• **DIRECTIONS**: Substitute "screen assistant" for "GUI agent" wherever it occurs in the records below, and reproduce them with no other change.

Rows from a dataset
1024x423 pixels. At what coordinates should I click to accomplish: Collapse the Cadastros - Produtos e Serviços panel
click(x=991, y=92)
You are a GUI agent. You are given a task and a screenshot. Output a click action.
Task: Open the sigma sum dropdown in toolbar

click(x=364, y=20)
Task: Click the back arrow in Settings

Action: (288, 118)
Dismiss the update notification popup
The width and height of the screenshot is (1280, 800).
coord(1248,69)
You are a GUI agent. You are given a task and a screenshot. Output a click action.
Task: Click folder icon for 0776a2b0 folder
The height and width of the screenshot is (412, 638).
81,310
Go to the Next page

• **COMPLETE RESPONSE**:
1024x423 pixels. At what coordinates should I click to accomplish: Collapse the Cadastros - Produtos e Serviços panel
click(x=991, y=92)
You are a screen assistant. You are given a task and a screenshot. Output a click action.
Task: Open the sigma sum dropdown in toolbar

click(x=364, y=20)
Task: Click the back arrow in Settings

Action: (288, 118)
Dismiss the update notification popup
The width and height of the screenshot is (1280, 800).
coord(1248,69)
You are a screen assistant. You are given a task and a screenshot. Output a click action.
Task: Click folder icon for 0776a2b0 folder
The height and width of the screenshot is (412, 638).
81,310
Go to the Next page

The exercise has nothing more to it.